En tiempos de nuestras abuelas, los deseos de los progenitores para sus hijas se condensaban en una sola cosa: una buena boda. ¿Una buena boda? Lo que se entendía por una ‘buena boda’ tenía que ver más bien poco con el amor o la atracción, y mucho con asegurarse un futuro lo más seguro y próspero posible. Casarse con un obrero o un artista -al estilo del Ramonet de ‘L’Auca del senyor Esteve’-, era considerado funesto. Tanto, que el empeño de la jovencita en desviarse del destino trazado, de producirse, podía acabar fácilmente de forma dramática. Lo ideal era, por supuesto, encontrar a un banquero o un opulento comerciante que garantizaran el bienestar -material- de la chica. Todo lo demás quedaba relegado a un segundo plano.
Hoy el sueño de los padres y las madres, pero sobre todo de la propia jovencita o jovencito, es el funcionariado. Casarse o emparejarse con un funcionario está bien, pero, dado como está el proceloso mundo de la pareja, mucho más lo está convertirse uno mismo en uno de ellos. Nuestra muchachada imagina la administración como si al otro lado del umbral se escondiera un auténtico Shangri-La. Los españoles, también los jóvenes, y también los jóvenes catalanes, se inclinan cada vez más por buscarse la vida como funcionario. Sacarse una plaza. Las posibilidades son abundantes. La vocación artística, como en la obra de Santiago Rusiñol, o del tipo que sea, queda muchas veces relegada. Solo los temerarios y los muy tozudos perseveran. La vocación empalidece ante las bondades de la vida funcionarial. Y confieso que no se lo reprocho.
Los chicos y las chicas pasan la primera parte de su vida estudiando. Les decimos, como se les ha dicho en todas las épocas, que sus esfuerzos tendrán recompensa. Que, si trabajan duro, conseguirán lo que se propongan. Se lo prometemos, e insistimos, desde la más tierna infancia. Ellos estudian. Algunos estudian mucho, y unos cuantos, los primeros de la clase, lo sacrifican casi todo en aras de un futuro que les hemos asegurado que va a ser suyo. Pero, luego, se dan de bruces con un mundo que no es ya ni el nuestro ni siquiera el de nuestros padres. La realidad de hoy es barroca, abstrusa, acelerada, inestable, abrumadora, voluble, cargante, narcótica, difícil, amenazante, deforme, incierta y muchas otras cosas más, la mayoría nada agradable o tranquilizadora. El primer trabajo consiste en jornadas interminables a cambio de un salario de subsistencia. Con suerte, al cabo de un tiempo nuestro chaval o chavala dejará de rebotar de un empleo temporal a otro. Casi imposible ahorrar. Los padres y las madres ya no les dictan a quién pueden o no pueden amar, el problema es que, aunque hayan logrado dar, digamos, con su media naranja, cuando por fin puedan alquilar o reunir la entrada de un pisito, las primeras canas ya querrán adornar sus sienes.
------
[Consigna 1]
Según el texto sobre los jóvenes y el funcionariado, ¿con quién era ideal que se casara una chica en tiempos de nuestras abuelas?
[Consigna 2]
Retoma el texto sobre los jóvenes y el funcionariado y continúalo a partir de su última frase.

[Datos en bruto]
------
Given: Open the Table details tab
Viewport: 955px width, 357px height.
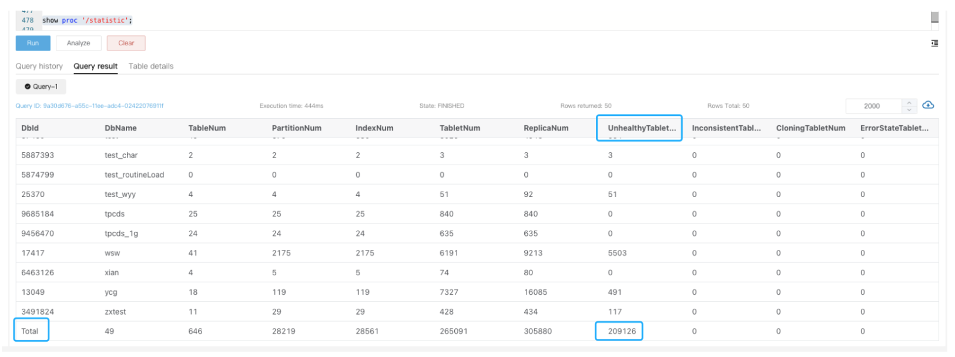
------
[Espacio de respuesta 1]
Con un banquero o un opulento comerciante que garantizara su bienestar material.

[Espacio de respuesta 2]
No resulta extraño, por consiguiente, que muchos piensen en la alternativa funcionarial. El horario fijado, ni un minuto más. Un buen sueldo -está por encima de la media en la empresa privada- y seguridad. Empleo de por vida. Esto puede que sea lo mejor: si uno es funcionario puede hacer planes. Pisa tierra firme. Un piso propio. Incluso tener hijos a una edad razonable. No estar mordiéndose las uñas o con pesadillas por si te echan o la empresa en que trabajan se va a pique. ¿Cómo vamos a culparlos por querer tener una vida normal? ¿Con qué autoridad podemos acusarlos de haber relegado su vocación o archivado sus sueños?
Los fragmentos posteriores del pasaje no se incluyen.